Problem to work on
Pull out each line of the items below that contains the word "Open".

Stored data
------------------------------------------------------------

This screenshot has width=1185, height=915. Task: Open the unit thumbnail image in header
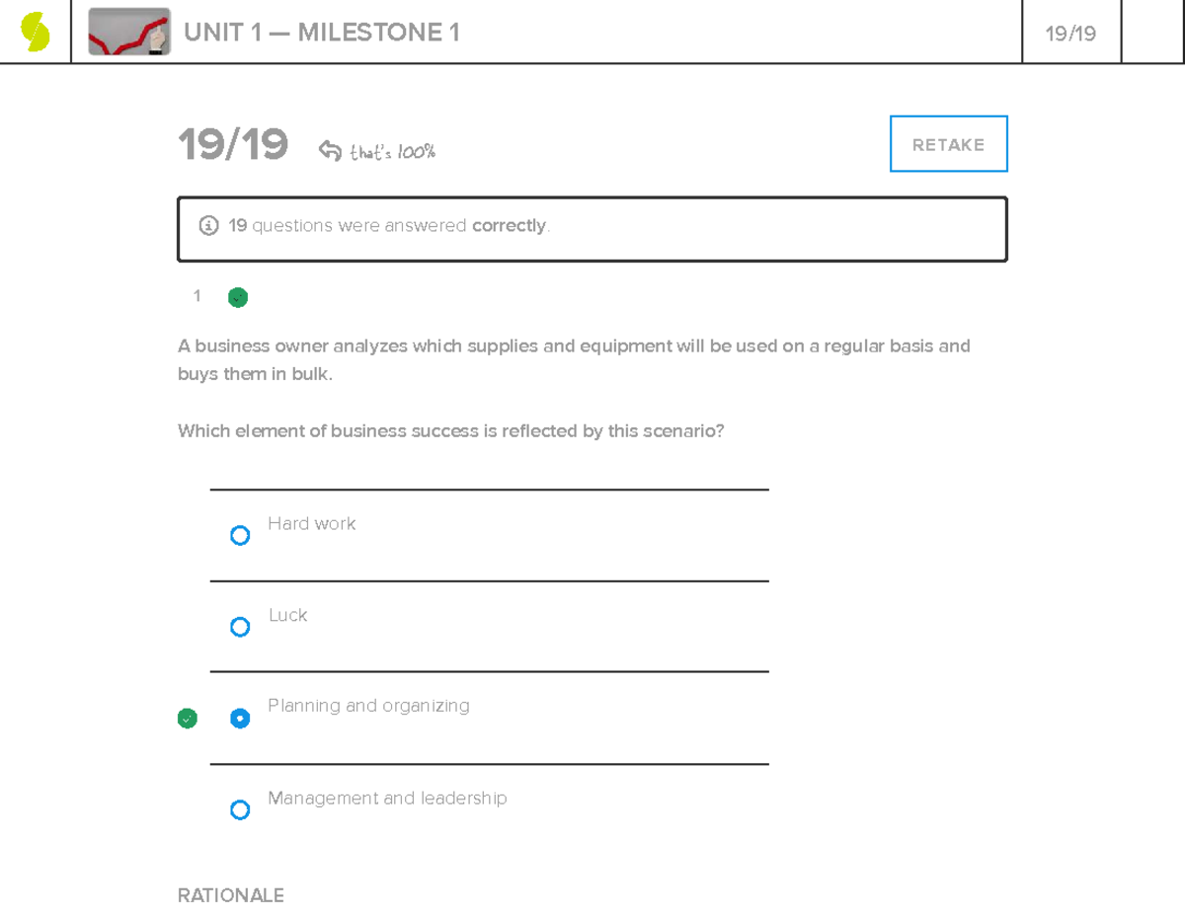[x=129, y=33]
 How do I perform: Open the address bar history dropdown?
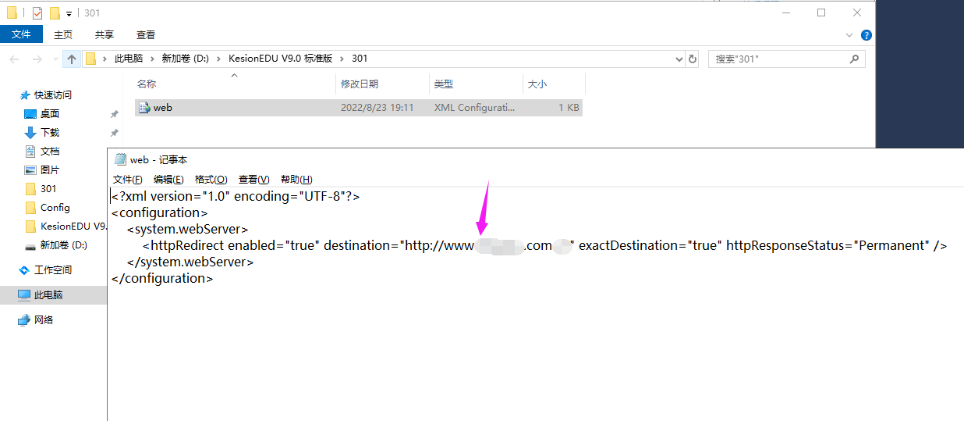(x=679, y=59)
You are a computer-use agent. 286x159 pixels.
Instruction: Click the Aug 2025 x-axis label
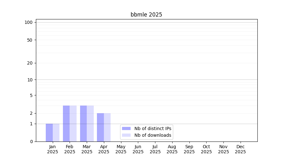coord(172,149)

------------------------------------------------------------

Task response
This screenshot has width=1185, height=915. Task: Open the unit thumbnail image in header
 How do I perform: Open the address bar history dropdown?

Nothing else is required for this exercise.